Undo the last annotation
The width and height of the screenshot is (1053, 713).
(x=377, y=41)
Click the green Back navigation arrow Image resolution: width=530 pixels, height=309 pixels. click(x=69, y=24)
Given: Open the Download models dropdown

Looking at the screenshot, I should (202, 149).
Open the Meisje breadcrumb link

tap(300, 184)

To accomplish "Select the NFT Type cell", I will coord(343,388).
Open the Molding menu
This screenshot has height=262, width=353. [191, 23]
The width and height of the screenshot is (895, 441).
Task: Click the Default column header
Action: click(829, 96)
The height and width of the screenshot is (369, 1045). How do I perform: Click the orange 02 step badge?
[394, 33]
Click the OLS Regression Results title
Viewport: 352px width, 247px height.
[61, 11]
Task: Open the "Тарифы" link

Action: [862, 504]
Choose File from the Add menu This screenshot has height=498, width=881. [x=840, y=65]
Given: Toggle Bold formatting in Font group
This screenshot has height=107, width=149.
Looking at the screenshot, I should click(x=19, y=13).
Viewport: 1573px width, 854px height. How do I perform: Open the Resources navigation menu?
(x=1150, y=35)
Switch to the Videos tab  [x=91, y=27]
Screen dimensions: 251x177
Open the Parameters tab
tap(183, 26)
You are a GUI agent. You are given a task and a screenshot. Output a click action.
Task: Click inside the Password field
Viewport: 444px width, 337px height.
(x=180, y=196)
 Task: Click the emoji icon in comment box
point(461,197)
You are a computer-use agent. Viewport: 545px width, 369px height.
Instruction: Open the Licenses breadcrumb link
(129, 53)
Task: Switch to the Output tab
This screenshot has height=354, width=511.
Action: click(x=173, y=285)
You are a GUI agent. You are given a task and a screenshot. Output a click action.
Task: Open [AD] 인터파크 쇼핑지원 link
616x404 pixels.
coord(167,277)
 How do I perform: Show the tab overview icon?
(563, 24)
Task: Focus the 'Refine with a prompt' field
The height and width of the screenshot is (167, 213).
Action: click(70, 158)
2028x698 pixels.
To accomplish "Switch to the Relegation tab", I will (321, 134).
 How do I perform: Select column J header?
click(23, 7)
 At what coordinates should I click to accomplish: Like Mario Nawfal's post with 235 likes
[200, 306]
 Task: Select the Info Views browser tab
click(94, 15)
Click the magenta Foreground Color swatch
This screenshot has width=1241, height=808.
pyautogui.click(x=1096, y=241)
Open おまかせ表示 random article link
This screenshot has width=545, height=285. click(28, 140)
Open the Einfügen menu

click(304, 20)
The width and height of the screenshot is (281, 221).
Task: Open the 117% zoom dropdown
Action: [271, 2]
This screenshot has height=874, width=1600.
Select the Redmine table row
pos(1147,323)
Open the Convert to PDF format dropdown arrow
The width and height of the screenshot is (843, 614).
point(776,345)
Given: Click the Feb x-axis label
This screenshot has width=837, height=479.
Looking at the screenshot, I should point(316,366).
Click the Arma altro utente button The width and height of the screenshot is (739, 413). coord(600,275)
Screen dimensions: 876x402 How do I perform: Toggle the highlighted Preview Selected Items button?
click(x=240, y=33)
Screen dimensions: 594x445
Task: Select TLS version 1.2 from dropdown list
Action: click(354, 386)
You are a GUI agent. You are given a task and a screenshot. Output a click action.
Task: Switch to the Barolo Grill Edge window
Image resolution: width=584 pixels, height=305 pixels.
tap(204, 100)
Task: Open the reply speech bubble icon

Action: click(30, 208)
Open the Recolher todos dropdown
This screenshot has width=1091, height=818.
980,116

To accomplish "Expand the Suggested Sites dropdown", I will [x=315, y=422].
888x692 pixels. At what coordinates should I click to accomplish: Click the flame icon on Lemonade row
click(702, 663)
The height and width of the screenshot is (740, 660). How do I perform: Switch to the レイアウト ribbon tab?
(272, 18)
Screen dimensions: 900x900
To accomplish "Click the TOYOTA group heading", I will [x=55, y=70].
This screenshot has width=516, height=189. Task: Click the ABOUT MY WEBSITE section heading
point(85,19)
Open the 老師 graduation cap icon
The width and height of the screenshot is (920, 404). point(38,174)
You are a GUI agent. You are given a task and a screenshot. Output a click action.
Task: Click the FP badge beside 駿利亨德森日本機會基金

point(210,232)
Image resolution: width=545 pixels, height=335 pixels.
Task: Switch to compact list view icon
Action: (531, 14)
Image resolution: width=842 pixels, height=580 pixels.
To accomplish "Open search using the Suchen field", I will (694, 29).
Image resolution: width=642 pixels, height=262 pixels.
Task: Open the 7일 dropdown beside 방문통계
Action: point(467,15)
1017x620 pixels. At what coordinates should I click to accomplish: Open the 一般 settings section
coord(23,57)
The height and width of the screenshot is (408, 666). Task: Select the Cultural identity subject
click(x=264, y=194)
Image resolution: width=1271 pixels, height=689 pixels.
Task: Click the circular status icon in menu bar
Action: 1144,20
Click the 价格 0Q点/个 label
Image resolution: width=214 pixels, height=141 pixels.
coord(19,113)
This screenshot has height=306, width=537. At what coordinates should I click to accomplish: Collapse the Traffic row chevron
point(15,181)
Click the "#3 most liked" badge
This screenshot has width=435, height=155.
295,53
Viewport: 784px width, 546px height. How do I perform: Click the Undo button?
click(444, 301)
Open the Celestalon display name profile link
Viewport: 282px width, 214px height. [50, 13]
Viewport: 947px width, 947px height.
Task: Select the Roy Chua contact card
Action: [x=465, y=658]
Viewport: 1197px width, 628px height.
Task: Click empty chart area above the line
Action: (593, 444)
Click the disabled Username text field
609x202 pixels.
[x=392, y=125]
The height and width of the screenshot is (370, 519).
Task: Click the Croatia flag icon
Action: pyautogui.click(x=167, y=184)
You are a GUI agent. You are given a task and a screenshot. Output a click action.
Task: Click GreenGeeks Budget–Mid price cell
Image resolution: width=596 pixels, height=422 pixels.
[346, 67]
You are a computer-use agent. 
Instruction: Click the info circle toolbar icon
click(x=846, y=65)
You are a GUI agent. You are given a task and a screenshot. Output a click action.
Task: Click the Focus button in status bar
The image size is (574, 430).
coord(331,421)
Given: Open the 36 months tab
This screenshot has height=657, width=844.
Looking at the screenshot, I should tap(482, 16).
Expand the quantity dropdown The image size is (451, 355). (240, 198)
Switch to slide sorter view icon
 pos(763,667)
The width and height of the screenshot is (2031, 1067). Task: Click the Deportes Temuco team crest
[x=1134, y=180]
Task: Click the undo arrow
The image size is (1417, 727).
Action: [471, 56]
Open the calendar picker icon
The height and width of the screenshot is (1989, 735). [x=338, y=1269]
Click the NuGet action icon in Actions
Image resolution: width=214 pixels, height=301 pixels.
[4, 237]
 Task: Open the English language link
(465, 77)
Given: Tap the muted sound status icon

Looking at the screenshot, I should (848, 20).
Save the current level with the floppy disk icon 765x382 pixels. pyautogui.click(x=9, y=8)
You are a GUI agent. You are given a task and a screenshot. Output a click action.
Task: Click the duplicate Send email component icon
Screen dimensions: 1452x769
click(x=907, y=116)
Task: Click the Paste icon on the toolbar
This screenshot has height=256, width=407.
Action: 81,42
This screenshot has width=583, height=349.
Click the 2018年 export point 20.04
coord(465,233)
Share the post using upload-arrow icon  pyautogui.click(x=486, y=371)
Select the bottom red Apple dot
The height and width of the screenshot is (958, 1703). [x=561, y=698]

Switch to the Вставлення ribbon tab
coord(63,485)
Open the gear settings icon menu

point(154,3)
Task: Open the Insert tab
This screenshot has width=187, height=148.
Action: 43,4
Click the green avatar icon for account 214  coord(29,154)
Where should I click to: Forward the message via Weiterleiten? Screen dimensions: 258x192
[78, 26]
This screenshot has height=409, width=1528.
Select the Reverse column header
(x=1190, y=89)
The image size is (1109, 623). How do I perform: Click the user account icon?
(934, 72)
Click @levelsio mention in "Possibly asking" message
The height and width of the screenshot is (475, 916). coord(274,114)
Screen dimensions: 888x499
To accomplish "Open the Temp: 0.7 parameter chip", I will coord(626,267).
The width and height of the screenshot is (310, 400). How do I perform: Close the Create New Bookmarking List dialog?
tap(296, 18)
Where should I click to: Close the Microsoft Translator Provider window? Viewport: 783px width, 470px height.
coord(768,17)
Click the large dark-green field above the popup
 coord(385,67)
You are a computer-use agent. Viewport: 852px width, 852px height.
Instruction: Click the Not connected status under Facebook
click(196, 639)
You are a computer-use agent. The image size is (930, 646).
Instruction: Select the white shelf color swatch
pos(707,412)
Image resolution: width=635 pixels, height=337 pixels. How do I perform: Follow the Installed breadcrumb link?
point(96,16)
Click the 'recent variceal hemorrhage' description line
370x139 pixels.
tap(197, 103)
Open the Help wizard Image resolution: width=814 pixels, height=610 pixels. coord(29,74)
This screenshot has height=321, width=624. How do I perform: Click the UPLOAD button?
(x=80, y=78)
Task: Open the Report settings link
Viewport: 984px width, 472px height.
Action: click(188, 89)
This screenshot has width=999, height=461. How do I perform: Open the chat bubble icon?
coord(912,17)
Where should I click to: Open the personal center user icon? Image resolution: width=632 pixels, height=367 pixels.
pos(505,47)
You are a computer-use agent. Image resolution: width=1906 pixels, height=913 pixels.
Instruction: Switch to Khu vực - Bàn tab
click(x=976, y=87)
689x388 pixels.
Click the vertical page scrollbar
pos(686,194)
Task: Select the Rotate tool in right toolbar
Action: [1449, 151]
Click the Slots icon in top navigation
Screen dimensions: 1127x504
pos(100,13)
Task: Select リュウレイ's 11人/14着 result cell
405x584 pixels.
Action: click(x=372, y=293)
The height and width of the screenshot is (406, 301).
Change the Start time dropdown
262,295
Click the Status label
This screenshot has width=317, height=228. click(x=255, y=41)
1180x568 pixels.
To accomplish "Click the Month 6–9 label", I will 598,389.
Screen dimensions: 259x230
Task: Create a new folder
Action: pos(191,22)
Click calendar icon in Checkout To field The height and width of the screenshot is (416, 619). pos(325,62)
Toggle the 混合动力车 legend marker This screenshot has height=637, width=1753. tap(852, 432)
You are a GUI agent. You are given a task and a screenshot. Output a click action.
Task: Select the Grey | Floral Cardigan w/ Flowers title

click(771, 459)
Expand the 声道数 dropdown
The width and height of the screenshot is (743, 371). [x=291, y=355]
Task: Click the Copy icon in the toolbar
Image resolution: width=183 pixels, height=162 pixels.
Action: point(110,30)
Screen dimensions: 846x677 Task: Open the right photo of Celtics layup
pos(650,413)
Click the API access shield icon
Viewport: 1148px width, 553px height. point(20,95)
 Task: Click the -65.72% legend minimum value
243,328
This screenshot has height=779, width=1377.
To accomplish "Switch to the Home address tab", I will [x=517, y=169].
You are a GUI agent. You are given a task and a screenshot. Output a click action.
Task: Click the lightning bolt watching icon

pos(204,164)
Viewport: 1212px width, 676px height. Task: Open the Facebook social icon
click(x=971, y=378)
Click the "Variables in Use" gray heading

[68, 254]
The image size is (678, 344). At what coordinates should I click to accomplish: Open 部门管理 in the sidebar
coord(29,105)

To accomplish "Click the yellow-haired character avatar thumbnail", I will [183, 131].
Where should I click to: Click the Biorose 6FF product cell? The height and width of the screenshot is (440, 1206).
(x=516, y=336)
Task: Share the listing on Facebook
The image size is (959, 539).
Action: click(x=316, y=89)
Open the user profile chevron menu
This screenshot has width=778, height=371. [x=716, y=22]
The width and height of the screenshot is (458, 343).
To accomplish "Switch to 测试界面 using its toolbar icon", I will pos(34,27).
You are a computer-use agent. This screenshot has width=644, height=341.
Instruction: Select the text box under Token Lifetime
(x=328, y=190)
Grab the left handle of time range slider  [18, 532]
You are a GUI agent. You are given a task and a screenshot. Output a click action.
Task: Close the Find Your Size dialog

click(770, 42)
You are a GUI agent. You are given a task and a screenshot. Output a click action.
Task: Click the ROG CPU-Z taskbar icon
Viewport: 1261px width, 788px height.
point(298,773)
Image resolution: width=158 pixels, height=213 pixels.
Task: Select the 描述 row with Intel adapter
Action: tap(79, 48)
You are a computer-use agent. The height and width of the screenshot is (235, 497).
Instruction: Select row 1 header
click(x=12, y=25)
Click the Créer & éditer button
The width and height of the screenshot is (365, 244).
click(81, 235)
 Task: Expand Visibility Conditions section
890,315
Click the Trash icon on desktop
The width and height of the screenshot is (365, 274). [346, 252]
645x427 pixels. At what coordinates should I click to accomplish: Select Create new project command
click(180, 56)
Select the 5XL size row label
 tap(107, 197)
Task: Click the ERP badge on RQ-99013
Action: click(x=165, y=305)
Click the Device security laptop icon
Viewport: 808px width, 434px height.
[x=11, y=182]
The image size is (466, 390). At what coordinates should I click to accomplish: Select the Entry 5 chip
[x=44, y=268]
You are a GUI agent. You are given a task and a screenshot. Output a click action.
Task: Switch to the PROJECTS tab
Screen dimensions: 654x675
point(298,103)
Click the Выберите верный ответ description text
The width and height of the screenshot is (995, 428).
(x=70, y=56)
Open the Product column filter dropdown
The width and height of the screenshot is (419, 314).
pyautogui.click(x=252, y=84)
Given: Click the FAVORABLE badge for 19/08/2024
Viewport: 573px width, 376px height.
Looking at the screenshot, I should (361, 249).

----------

→ **INSTRUCTIONS TO FOLLOW**
Scan the data for the word "avatar" and copy every line where it shows up.

→ **EXERCISE RESULT**
Click the green avatar icon for account 214  coord(29,154)
To accomplish "Click the yellow-haired character avatar thumbnail", I will [183, 131].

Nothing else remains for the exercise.